Written problem.
Write out the lines of the material below word for word, starting with the line that contains "Locate an element on the screen. Image resolution: width=1428" and going on through the line that contains "Describe the element at coordinates (403, 23)".

Dataset rows.
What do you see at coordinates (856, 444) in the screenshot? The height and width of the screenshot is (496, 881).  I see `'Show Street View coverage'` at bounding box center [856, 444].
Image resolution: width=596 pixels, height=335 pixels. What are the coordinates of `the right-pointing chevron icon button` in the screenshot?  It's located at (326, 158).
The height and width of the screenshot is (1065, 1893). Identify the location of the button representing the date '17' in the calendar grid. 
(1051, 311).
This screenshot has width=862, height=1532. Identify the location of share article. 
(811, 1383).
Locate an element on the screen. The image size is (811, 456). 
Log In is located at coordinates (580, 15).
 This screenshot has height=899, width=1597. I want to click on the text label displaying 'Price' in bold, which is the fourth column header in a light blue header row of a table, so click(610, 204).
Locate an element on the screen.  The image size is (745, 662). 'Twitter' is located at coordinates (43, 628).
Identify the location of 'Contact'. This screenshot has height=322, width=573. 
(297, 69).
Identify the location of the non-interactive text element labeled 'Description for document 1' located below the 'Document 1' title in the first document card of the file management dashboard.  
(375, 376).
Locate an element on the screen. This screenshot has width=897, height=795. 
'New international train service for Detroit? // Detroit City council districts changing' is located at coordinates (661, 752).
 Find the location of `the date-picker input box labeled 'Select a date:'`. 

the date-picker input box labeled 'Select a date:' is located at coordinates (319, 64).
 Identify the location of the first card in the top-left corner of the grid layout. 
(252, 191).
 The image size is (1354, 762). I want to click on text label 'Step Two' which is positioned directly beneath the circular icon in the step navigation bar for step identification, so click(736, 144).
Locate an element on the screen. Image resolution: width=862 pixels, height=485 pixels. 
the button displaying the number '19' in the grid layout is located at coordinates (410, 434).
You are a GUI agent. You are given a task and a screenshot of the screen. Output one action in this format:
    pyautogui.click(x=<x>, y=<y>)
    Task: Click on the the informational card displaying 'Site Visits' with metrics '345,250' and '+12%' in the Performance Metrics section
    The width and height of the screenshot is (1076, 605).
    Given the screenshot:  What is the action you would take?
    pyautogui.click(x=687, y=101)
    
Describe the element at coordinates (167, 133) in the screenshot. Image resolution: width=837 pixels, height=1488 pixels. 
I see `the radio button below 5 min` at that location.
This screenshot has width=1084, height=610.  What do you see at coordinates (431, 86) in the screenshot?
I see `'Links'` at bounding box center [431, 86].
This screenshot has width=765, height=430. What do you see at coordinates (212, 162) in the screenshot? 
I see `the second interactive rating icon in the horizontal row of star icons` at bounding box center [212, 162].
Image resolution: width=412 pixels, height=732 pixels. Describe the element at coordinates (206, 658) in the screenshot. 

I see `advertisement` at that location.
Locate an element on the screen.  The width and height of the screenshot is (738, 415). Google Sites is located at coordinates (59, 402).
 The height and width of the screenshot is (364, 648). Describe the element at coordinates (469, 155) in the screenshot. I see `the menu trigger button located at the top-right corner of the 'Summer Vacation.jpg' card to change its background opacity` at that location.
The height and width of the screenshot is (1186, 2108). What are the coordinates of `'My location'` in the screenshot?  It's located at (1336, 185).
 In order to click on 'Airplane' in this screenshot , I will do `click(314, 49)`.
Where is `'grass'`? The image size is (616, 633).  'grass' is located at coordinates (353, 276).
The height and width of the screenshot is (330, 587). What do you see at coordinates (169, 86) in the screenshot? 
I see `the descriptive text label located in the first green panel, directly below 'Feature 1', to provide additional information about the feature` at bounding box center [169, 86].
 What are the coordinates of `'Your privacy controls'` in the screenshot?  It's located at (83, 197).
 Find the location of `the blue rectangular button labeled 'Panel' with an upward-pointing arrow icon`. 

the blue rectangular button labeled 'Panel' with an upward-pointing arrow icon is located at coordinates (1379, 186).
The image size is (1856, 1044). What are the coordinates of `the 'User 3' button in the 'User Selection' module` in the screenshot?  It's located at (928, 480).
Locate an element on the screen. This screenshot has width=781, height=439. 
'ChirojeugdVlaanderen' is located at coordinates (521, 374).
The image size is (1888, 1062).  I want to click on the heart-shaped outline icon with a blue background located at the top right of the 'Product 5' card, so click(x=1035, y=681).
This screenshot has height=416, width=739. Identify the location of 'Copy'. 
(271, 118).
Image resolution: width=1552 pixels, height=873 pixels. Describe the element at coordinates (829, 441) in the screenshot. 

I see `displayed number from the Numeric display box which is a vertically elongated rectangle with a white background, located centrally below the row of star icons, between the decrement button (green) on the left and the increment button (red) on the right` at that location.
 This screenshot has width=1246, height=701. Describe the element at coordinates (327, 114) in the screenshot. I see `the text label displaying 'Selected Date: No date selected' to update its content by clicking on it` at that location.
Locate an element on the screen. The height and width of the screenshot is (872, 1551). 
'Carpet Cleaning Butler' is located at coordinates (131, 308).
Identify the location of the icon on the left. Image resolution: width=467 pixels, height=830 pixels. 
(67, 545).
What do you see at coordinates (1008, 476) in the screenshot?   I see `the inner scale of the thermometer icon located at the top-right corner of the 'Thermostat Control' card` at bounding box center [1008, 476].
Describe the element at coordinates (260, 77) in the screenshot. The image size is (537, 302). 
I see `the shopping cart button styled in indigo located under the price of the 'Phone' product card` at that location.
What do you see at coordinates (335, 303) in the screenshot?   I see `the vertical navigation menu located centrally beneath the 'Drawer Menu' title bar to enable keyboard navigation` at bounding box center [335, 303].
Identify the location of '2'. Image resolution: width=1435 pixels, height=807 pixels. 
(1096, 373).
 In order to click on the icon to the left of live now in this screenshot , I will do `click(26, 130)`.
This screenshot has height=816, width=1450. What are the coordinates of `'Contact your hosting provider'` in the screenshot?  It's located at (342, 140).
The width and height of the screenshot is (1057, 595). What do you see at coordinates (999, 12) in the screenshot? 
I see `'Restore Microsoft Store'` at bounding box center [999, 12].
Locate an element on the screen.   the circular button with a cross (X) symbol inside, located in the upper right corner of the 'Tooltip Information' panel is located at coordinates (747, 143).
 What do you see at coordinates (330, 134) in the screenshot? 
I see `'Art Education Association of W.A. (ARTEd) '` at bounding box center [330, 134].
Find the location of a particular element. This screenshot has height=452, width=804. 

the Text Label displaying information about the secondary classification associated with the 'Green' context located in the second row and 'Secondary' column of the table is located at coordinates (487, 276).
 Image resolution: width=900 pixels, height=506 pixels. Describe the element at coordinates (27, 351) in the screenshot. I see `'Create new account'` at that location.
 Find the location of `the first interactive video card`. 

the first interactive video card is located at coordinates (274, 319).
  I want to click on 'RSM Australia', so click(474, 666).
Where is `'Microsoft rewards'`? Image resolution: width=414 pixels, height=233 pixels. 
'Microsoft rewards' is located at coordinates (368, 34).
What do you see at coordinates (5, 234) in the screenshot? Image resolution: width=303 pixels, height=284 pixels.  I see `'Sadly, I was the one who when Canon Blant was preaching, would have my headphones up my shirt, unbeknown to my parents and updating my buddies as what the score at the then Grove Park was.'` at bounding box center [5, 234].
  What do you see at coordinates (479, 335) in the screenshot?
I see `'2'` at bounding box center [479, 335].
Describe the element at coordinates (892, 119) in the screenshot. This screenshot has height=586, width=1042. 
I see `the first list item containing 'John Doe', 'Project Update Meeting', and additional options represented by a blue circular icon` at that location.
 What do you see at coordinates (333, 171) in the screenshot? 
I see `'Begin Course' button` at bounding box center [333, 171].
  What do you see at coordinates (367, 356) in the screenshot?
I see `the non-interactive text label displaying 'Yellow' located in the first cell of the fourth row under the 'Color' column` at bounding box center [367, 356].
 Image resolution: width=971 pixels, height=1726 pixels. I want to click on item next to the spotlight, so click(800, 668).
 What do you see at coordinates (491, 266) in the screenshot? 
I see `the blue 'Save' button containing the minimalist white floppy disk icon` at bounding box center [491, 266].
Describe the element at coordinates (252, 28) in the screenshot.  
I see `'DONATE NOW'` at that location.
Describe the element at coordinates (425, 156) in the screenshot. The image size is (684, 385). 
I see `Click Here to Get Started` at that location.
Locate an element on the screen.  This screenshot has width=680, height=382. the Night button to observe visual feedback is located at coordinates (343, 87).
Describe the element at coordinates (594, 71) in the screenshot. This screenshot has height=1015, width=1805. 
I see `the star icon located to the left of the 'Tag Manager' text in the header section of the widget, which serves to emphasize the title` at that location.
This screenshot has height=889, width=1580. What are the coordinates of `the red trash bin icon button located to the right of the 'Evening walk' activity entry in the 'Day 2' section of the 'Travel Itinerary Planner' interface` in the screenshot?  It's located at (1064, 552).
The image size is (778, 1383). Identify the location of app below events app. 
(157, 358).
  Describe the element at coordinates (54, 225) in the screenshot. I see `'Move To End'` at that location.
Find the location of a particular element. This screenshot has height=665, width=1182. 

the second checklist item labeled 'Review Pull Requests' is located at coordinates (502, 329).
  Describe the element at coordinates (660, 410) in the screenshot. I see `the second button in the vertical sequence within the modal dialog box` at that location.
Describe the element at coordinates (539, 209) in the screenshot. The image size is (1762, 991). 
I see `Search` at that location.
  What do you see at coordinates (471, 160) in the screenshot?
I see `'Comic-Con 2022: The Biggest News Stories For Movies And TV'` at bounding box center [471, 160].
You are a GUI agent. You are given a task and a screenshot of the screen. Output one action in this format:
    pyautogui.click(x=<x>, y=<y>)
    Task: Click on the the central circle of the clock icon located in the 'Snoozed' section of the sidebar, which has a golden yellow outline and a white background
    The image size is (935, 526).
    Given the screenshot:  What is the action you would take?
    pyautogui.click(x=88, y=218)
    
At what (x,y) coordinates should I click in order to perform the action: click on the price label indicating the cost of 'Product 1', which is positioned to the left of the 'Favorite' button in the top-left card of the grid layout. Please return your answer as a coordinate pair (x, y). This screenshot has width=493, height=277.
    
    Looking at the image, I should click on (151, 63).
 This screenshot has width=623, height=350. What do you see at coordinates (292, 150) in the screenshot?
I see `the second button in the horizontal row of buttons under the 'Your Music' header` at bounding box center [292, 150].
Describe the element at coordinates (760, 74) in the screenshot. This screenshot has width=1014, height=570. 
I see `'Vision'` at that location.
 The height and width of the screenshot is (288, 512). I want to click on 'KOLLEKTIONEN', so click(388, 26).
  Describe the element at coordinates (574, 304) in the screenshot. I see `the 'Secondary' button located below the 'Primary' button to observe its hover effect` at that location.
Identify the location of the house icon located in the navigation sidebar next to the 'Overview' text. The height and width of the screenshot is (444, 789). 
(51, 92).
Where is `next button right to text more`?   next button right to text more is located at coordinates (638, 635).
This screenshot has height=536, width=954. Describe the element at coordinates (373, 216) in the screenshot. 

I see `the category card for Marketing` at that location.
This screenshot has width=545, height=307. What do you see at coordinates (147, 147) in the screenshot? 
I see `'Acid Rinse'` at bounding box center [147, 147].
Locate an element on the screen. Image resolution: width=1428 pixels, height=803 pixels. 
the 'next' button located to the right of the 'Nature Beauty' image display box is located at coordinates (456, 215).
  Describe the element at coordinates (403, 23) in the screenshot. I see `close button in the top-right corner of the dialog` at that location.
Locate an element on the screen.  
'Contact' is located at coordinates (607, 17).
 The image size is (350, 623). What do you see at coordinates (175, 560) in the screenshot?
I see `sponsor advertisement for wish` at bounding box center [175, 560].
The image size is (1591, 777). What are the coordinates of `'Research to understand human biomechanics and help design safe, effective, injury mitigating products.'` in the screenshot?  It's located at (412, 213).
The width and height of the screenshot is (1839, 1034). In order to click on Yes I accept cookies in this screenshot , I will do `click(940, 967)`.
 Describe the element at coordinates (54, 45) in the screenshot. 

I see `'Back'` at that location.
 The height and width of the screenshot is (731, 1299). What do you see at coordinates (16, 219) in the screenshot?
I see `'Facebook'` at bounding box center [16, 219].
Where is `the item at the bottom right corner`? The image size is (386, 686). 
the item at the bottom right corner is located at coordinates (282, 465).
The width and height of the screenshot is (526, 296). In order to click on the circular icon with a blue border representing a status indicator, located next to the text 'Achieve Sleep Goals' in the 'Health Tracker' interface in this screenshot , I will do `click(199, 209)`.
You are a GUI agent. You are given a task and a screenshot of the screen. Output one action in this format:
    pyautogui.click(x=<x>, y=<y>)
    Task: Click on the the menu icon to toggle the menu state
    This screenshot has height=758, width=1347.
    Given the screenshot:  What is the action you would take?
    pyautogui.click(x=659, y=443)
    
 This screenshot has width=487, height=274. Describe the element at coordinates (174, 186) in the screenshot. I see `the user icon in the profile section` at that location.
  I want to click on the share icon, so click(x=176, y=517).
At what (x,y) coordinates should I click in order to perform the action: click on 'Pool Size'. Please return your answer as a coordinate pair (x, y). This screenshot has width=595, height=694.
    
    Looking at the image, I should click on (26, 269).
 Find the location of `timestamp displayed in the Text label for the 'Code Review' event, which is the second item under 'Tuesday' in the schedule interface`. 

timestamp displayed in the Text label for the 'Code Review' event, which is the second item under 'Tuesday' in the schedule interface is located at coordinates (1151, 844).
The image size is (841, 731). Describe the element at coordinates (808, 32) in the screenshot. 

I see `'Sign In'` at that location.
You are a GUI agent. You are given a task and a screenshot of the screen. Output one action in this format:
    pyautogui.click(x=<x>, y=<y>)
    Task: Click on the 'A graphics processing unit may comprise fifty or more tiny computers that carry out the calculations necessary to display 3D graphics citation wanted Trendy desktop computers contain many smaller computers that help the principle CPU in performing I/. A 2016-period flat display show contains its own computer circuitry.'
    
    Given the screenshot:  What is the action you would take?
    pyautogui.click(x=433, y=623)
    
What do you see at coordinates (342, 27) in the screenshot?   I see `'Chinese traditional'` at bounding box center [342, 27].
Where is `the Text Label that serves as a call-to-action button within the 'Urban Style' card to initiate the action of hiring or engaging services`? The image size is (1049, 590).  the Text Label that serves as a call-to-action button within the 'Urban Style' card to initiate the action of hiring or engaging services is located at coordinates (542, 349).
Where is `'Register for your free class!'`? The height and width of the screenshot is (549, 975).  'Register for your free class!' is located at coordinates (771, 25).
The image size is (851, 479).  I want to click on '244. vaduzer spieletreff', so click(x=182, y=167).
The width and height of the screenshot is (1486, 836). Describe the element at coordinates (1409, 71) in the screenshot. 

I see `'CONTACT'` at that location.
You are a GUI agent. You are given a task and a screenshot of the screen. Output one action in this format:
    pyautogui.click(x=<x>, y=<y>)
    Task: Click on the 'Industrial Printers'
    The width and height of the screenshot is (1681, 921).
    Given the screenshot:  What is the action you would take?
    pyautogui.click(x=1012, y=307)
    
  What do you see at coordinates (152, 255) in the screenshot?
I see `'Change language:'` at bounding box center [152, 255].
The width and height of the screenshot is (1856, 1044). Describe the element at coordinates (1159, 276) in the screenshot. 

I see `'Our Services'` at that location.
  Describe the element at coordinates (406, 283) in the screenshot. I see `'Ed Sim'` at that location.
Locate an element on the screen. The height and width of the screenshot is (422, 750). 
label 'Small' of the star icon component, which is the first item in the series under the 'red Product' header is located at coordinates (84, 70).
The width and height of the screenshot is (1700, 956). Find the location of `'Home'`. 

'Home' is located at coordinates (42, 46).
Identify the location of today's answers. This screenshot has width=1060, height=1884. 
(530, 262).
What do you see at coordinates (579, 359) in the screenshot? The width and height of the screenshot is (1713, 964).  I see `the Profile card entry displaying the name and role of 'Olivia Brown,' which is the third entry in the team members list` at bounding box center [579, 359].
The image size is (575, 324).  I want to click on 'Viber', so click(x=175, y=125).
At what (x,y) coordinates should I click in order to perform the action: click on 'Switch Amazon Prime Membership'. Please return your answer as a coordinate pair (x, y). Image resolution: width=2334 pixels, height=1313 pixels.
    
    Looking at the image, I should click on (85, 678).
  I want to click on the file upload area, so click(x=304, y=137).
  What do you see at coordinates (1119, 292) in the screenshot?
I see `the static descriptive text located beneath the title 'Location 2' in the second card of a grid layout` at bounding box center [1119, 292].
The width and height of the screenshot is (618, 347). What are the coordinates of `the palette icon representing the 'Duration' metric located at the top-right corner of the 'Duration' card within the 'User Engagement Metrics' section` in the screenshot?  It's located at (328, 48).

Exercise result.
Locate an element on the screen. Image resolution: width=1428 pixels, height=803 pixels. 
the 'next' button located to the right of the 'Nature Beauty' image display box is located at coordinates (456, 215).
  Describe the element at coordinates (403, 23) in the screenshot. I see `close button in the top-right corner of the dialog` at that location.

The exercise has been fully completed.